I became an adult (in the legal sense) in 1998, a year after the Labour government got into power, and in the first eighteen years of my life, I grew up under three Prime Ministers, Maggie Thatcher, John Major, and Tony Blair. In fact, up until my son was born when I was 29, I had known five PMs (add in Gordon Brown and David Cameron to that list).
In the past eleven years, since Bryan was born, he has lived through four PMs and, by this time next week, he’ll have seen another one as well. In eleven years. I can’t quite wrap my head around that. We’ve both seen the rise of a new monarch, but we understand that the succession plans for royalty come about in a different way than political successions.
I try and keep up with the news, and I try to share the comings-and-goings of politics and history with my son, but by god, it’s getting tougher to keep up with everything right now. Knowing that there’ll be a general election within the next two years will guarantee that things won’t quieten down any time soon.

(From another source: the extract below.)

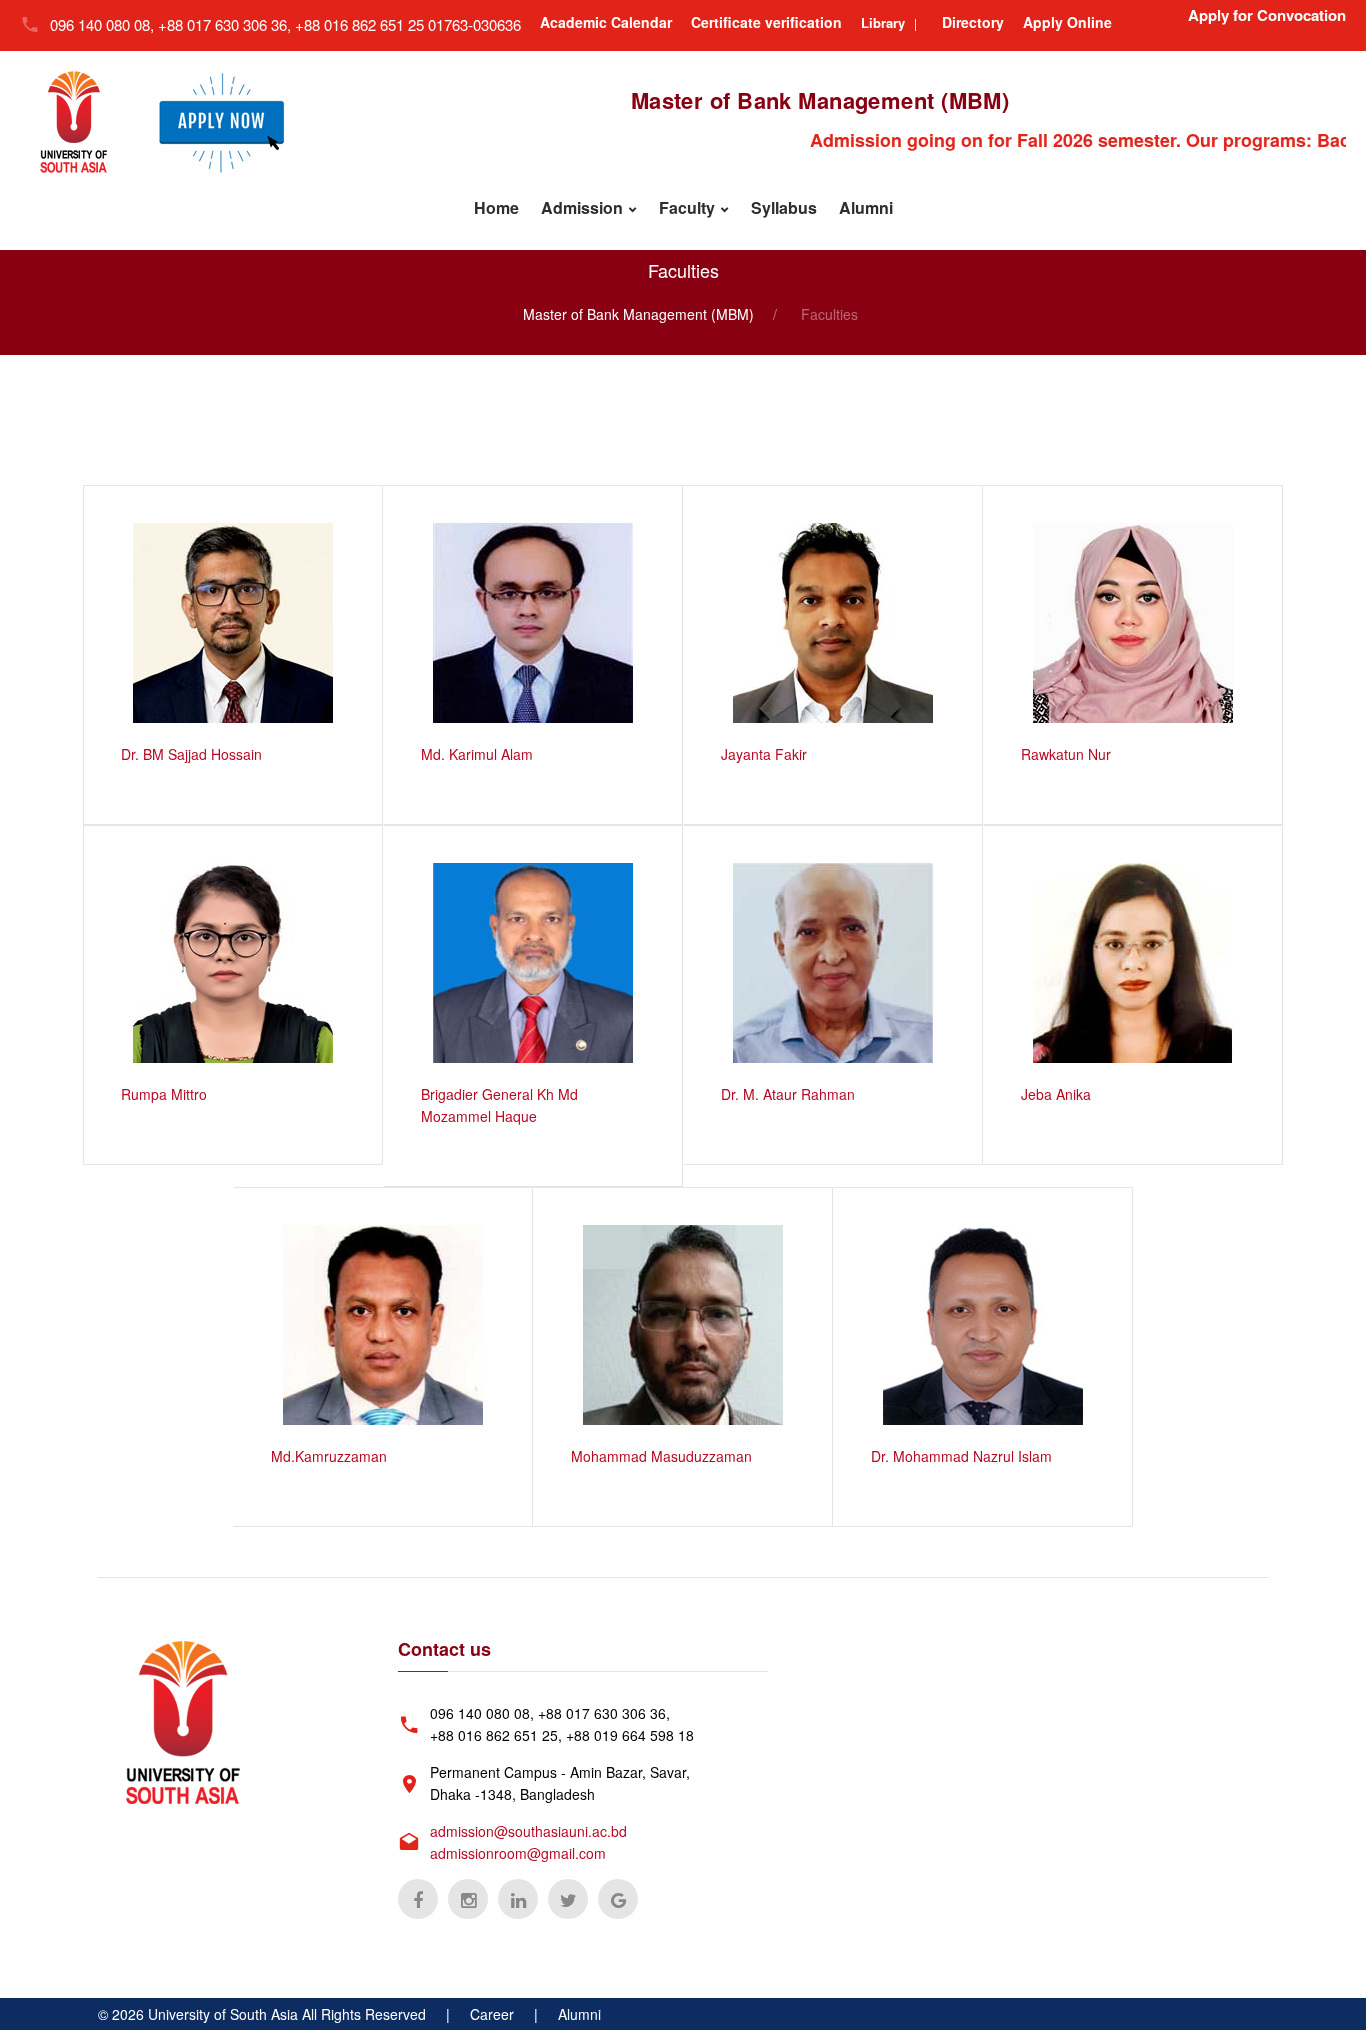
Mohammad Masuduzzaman (661, 1456)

I mentioned last week about the sponsored walk my lad and I did around the coast of Thanet, and one thing it let me do was see the coastline up close for the first time in ages. We really do live in a place with some beauty (alright, I know Southern Water does its best to make the water mucky from time to time); we walked across the beaches at Margate, Cliftonville, Kingsgate, Broadstairs, and round into Ramsgate, and we were both transfixed. The cliffs are incredible, with more coves to explore than there was time to explore them (at least in one day), and we walked past families playing on the beaches all the way round the coast. A part of me wanted to stop and just play as well, but we were both on a mission, so on we went.

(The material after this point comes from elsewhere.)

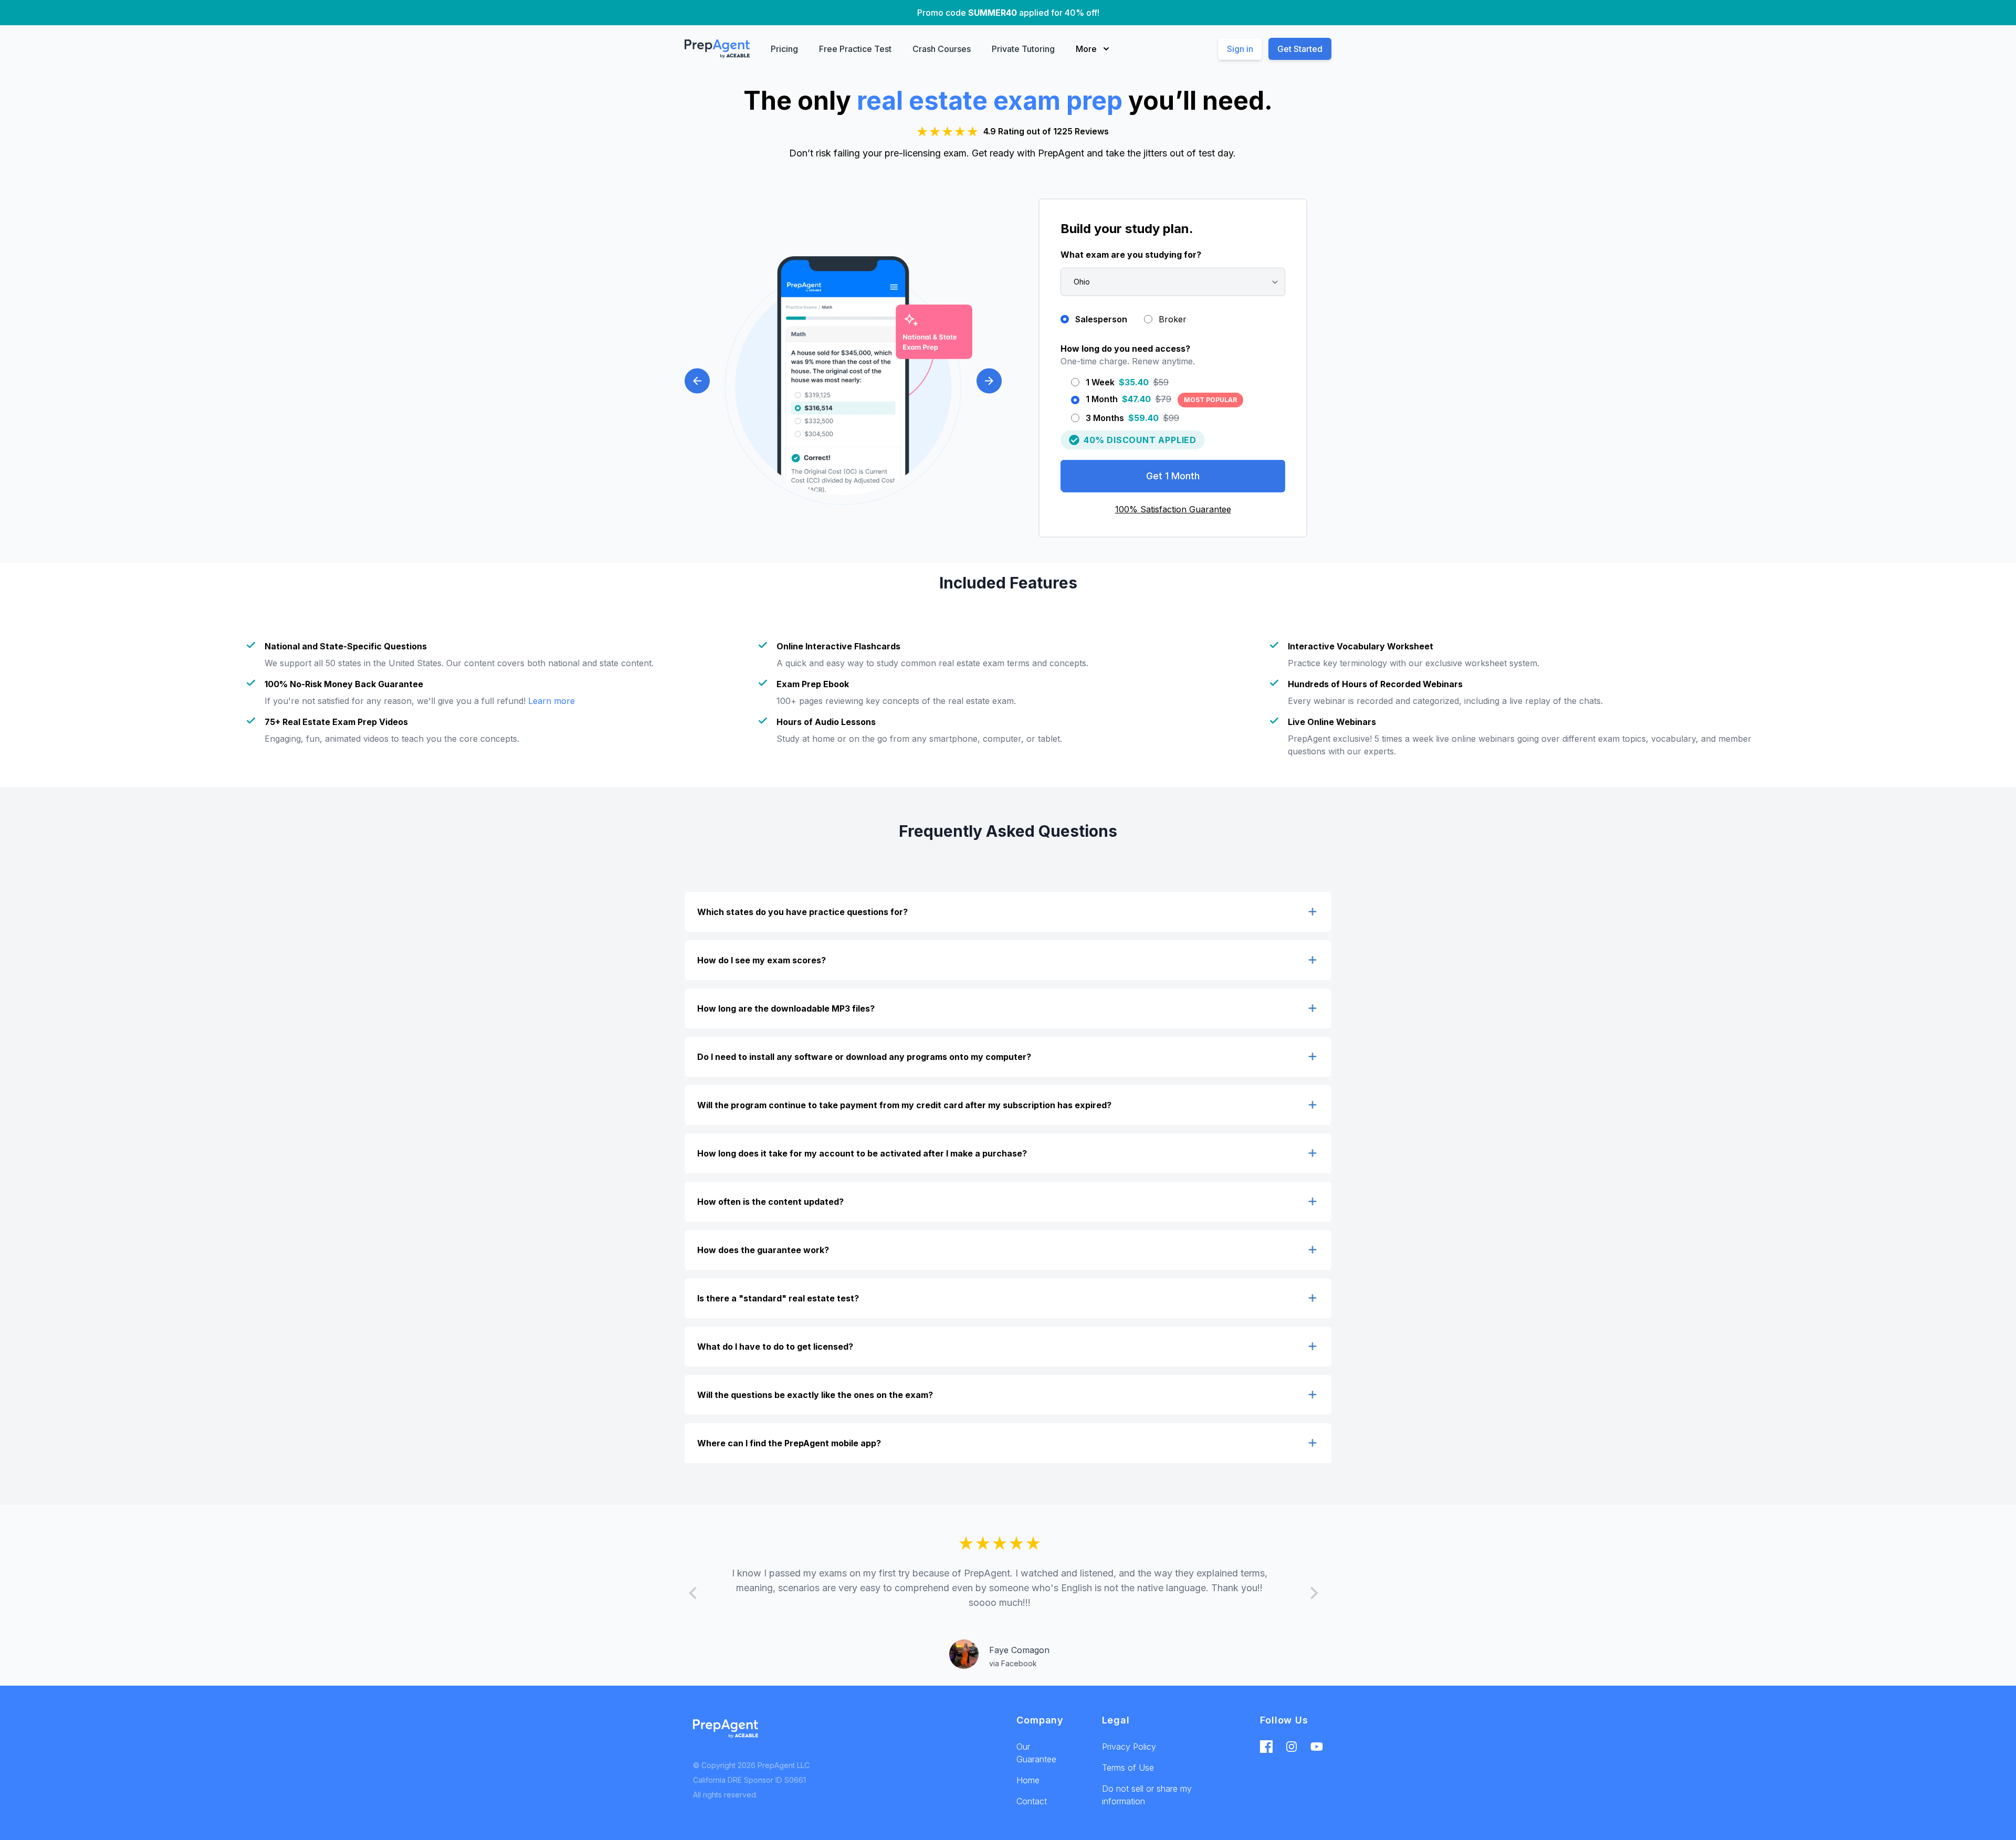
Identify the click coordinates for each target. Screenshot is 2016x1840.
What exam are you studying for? (1130, 254)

A day like that allowed me to remember the opportunities in Thanet to be a part of nature; the parks, the beaches, and just the open spaces. Some parts of my home – our home – are timeless (Broadstairs sea front has barely changed a jot since my childhood, I’m sure of it), and other parts have seen massive changes. As a child, I spent summers with my nan and granddad while my parents worked; they lived up by the-then Co-Op hypermarket, and everyone used the Pierce Signs roundabout as a marker for which direction to go in.
Now we have Westwood Cross and the surrounding areas; the inhabitants of the shops might change (Clip & Climb is great fun for both kids and adults, by the way), but the structure of that entire area is so different than it was when I walked that way with my nan. I don’t say that critically, merely as an observation; things change, perhaps whether we like them to change or not, and that’s the nature of life.
My word, how very profound of me. I’ve been quite reflective this past week, and I’m looking forward to having a weekend that I spend with my family to rest and recharge. That, I’m sure you’ll agree, is the best kind of time off.